REQUIRED WORK ▸
Please rewrite the records below from the line containing "1024x640 pixels." through the line containing "Action: coord(248,47)", swapping "Open" for "Select" and keeping everything else as it is. Leave out the pictures.

DATA FOR PROCESSING ▸
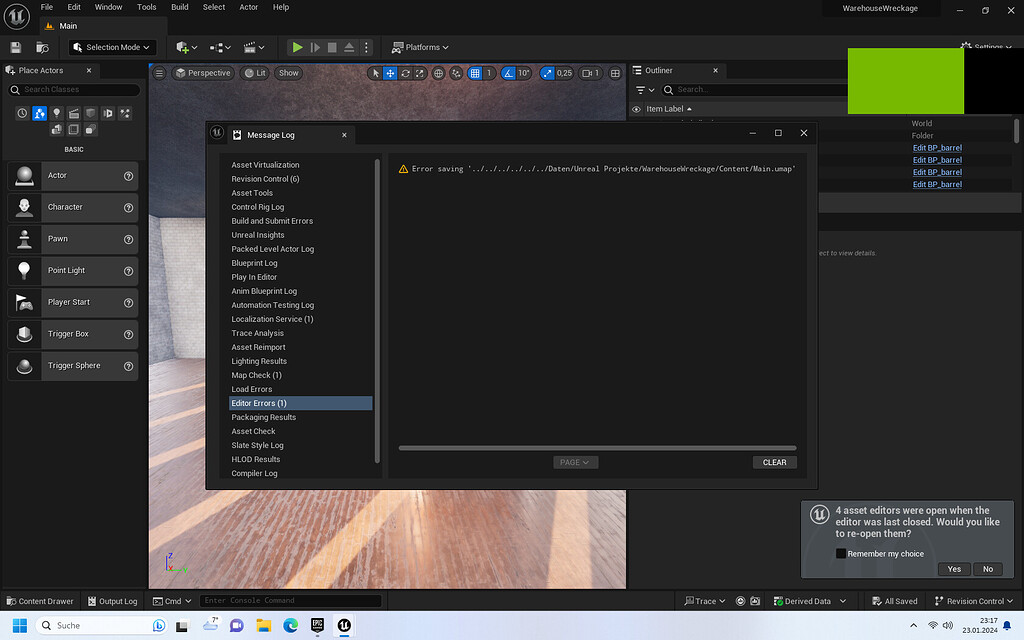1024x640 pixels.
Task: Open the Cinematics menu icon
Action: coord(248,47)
--
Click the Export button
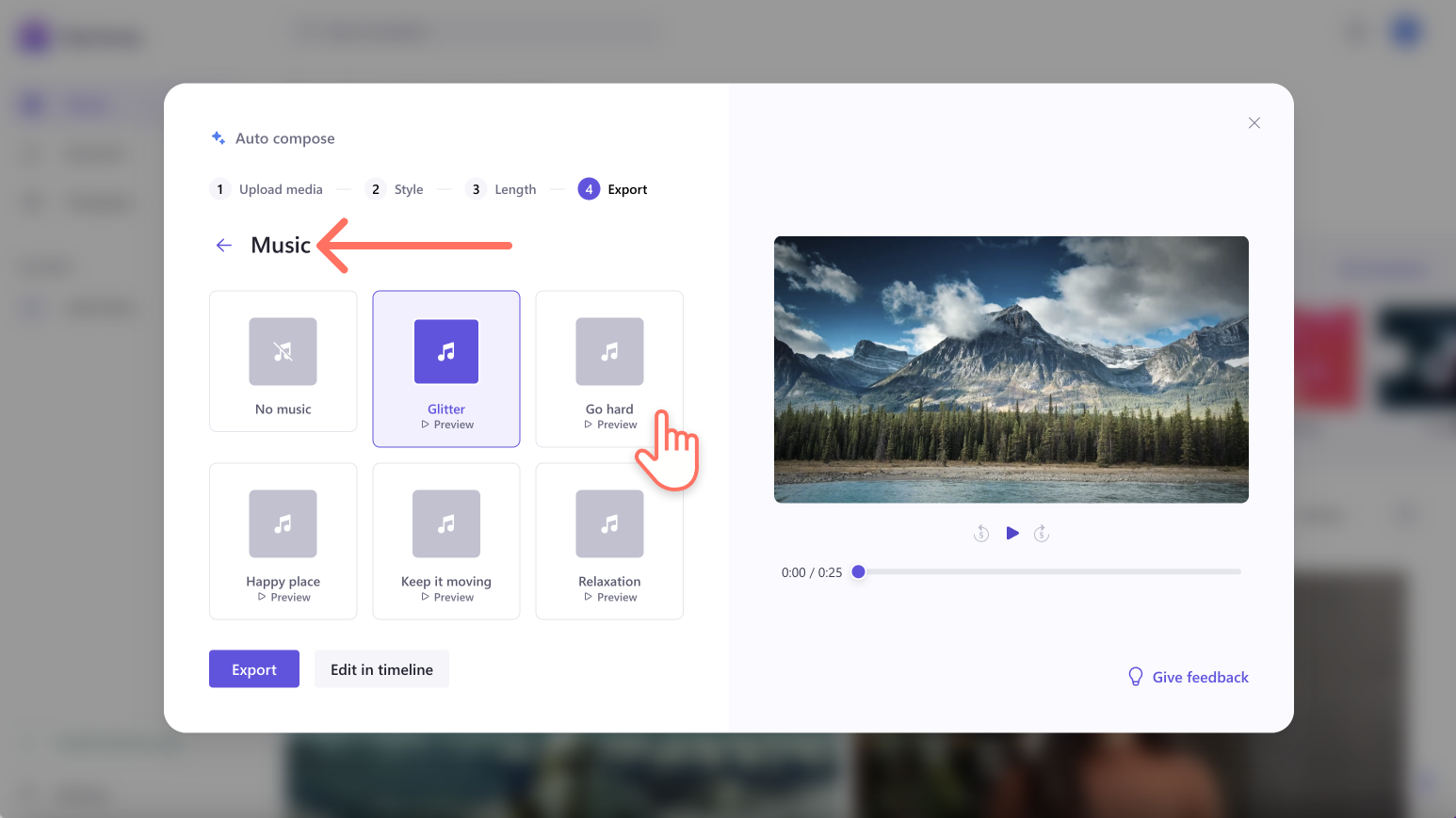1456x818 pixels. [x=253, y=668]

ANSWER TO THE EXERCISE ▸
1024x640 pixels.
Task: Select the Cinematics menu icon
Action: coord(248,47)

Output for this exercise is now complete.